School to eye weather

If the Greywolf Elementary School community gets its way, the school will have a brand new way to check the weather by the end of the school year.

The Parent-Teacher Association is working to raise the last portion of the nearly $17,000 it will cost to buy and professionally install a WeatherBug weather station at the elementary school.

“Weather is such a big thing in this town, it changes by the hour,” said Stephen Rosales, former Greywolf PTA president.

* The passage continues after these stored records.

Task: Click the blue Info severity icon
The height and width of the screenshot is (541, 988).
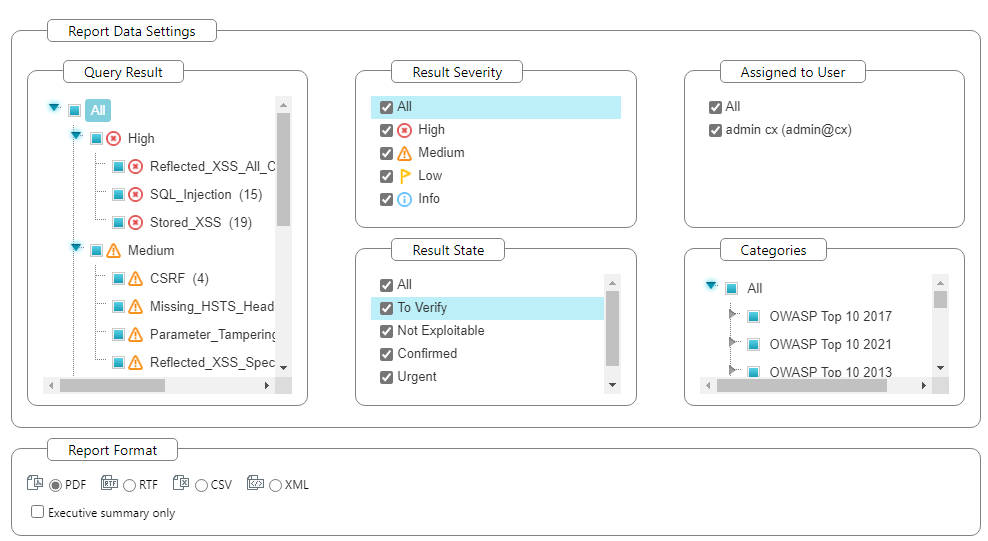Action: (x=404, y=199)
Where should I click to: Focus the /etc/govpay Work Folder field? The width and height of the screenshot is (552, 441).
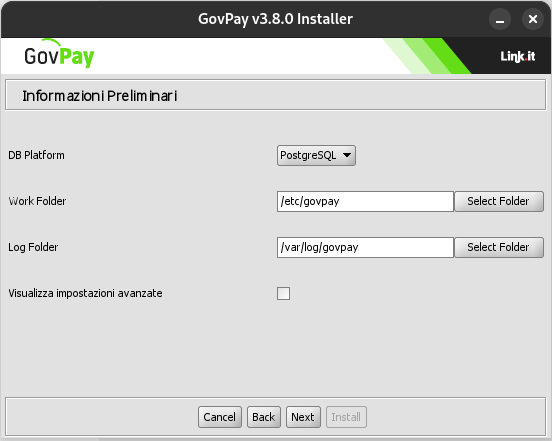click(365, 201)
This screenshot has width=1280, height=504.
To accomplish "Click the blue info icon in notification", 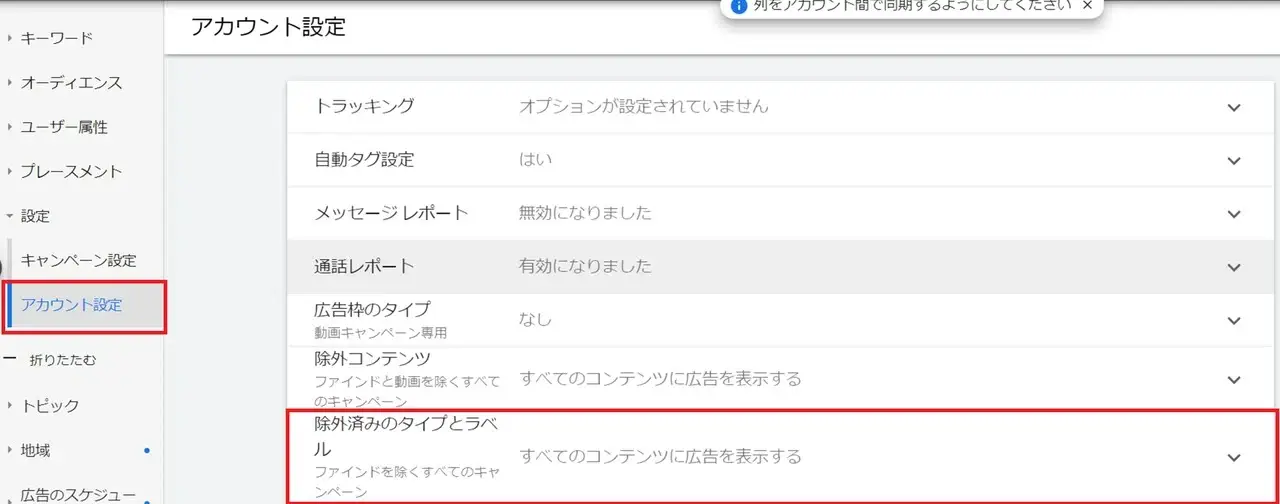I will (x=739, y=5).
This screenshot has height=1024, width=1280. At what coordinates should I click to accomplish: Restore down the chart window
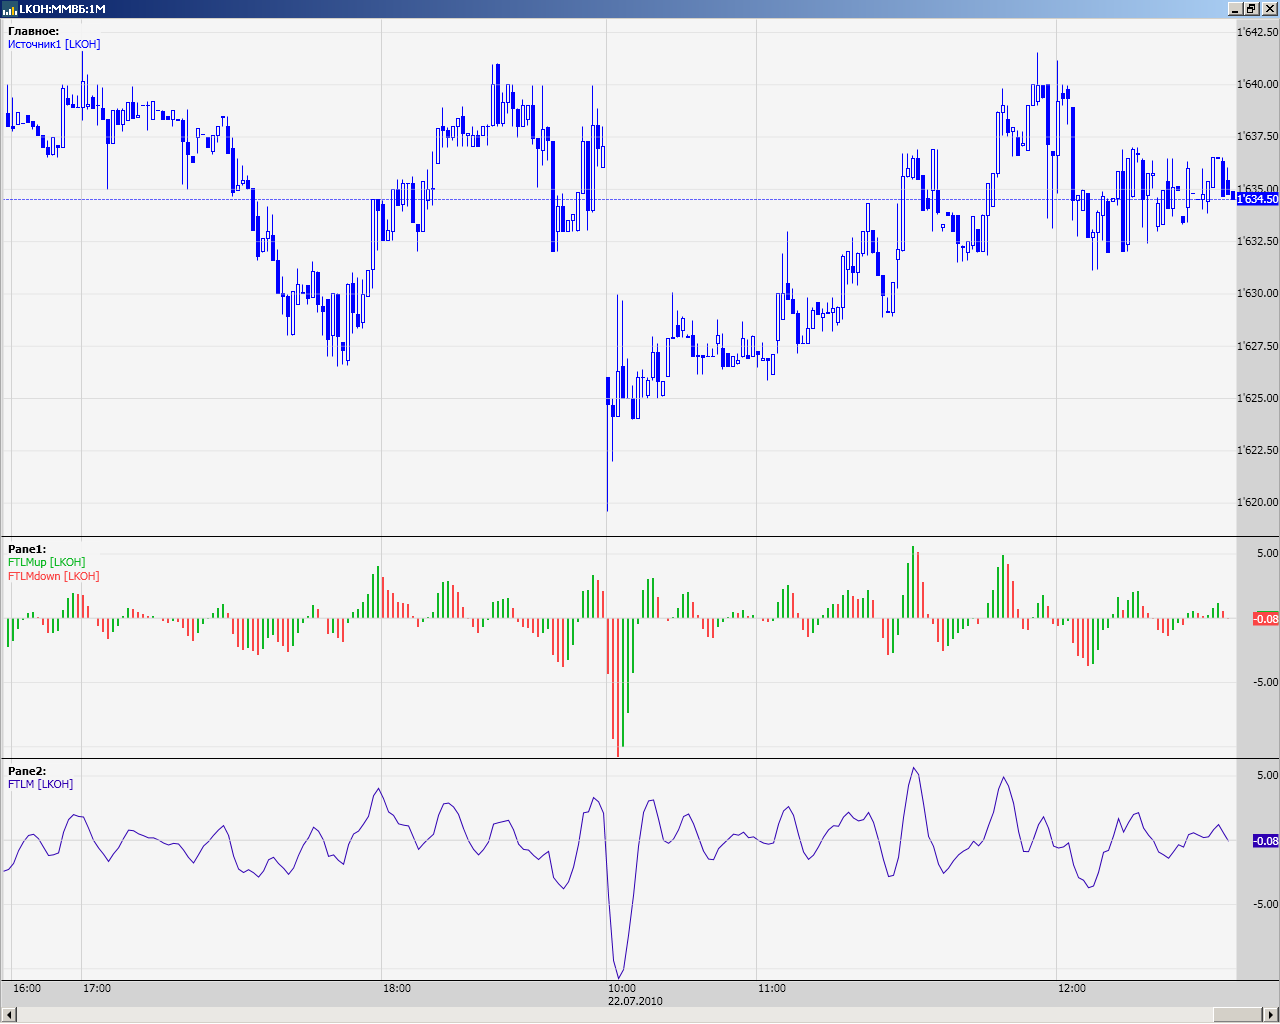(x=1251, y=9)
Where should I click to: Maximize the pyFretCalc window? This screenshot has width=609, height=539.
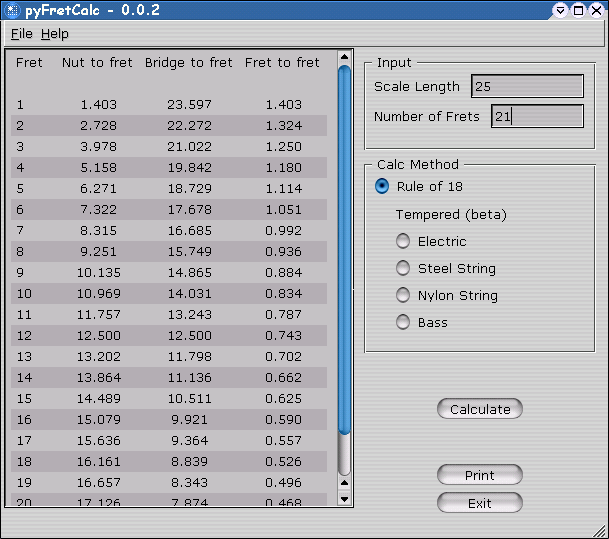579,10
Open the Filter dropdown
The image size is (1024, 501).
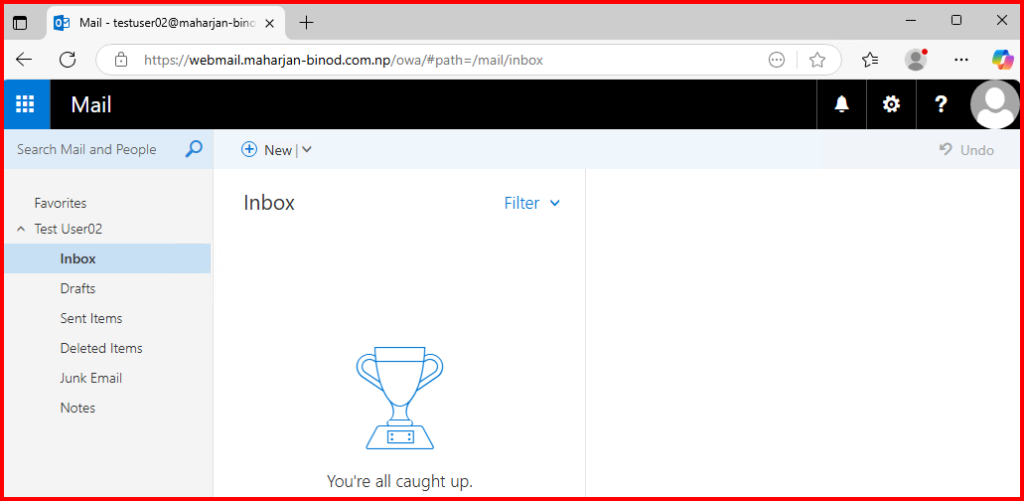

According to principal Patty Grenquist, the station includes a wind sensor for tracking wind speed and direction, a sensor shelter that houses devices that track temperature, relative humidity, heat index and wind chill, a rain gauge and a MotionCam that can zoom, tilt 340 degrees and archive all information for a year. All of this information, said Grenquist, will be on a digital display that “will sit proudly in the glass case in front of the office, accessible to all children and staff all the time.”

According to Rosales, about 8,000 schools across the United States have obtained a WeatherBug station, including one in Port Angeles. The station connects to KING 5 News in Seattle, so the station is regularly updated on Sequim’s weather.

“The PTA has agreed to help maintain the weather station each year, which will cost a few hundred dollars a year,” Rosales said. “We didn’t want to buy this and then not be able to maintain it.”

He added that he was in favor of obtaining the station not only because his own daughters — who are in kindergarten and third grade at Greywolf — will be able to use it, but for future generations as well.

“We want something they can leave behind when they leave the school,” Rosales said of his daughters, who donated money for the station.

Greywolf PTA is looking for donations to raise the remaining $6,000. Part of the proceeds of the Greywolf auction, being held April 12 at the Boys & Girls Club in Sequim, will be earmarked for the station.

“Greywolf Elementary has coalesced around the commitment to having science as the bedrock subject we all focus on,” said Grenquist.